Wake the Union
Artist: Show of Hands
Label: Hands On Music
Time: 15 Tracks / 57 minutes
Driven by fluency on a host of stringed instruments and Steve Knightley’s straight-from-the-gut songwriting, Show of Hands have collected many plaudits and awards over the last twenty years, nurturing a reputation as one of the UK’s premier roots acts. Two years ago, they justifiably won best duo and best song in the Radio 2 Folk Awards. No one betters Knightley at writing folk songs about today’s issues that connect like a news feature, but sound like timeless classics.
For their celebration of twenty years they alternate their typically English songs with Americana tracks. Knightley describes it as "a journey through the heart of two landscapes united by a common tongue and musical heritage.”
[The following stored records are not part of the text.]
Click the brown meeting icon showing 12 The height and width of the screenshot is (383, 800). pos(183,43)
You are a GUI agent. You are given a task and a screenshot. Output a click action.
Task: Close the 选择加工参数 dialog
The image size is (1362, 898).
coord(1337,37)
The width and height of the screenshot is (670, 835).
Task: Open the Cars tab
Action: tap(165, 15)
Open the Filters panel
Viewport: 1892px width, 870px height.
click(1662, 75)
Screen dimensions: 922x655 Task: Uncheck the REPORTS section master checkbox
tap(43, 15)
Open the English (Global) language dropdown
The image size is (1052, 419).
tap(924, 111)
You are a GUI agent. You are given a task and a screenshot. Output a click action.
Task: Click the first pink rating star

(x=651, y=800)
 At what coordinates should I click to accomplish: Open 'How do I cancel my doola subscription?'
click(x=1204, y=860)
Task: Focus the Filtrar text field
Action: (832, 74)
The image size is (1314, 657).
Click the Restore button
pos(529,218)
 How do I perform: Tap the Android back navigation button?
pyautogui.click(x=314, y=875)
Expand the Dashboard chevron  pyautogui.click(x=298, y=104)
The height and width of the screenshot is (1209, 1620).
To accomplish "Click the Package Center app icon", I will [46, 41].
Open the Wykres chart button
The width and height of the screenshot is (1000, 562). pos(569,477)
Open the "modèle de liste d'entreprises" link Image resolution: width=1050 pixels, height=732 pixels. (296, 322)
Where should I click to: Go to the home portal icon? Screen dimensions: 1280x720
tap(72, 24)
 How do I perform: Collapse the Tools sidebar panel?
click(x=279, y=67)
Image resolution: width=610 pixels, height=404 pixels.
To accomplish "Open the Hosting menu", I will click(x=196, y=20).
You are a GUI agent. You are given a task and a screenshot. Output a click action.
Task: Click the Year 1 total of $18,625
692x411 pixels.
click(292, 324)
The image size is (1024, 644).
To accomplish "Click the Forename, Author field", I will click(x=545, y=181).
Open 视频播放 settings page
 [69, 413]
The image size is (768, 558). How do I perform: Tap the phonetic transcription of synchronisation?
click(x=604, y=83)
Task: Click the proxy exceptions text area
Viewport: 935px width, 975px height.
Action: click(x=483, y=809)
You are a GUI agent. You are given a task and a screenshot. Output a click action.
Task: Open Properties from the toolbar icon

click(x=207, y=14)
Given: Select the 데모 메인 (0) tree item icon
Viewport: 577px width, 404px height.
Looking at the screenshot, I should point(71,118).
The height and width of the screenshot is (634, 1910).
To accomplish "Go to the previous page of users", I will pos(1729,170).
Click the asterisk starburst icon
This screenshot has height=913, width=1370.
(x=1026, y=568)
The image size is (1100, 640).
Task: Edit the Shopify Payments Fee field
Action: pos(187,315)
The English stream flows from fluid melody to fluid melody as songs about death, betrayal and family strife follow other songs about death, betrayal and family strife (it does make you wonder if Knightley’s suffering at home...). His level of engagement with his subjects is as phenomenal as his lyrics are photographic in the detail they portray. He sounds personally involved with everything he writes and the commissioned track “Home to a Million Thoughts,” about a museum, is gloriously nostalgic and affectionate.
Thoughtful touches impress, such as the way the traditional song “Bonny Light Horseman” is grafted so well onto the end of the Afghanistan song, “Coming Home.” The supporting harmonies are excellently executed, too: warm enough to swell the heart, but never over-complicated or distracting.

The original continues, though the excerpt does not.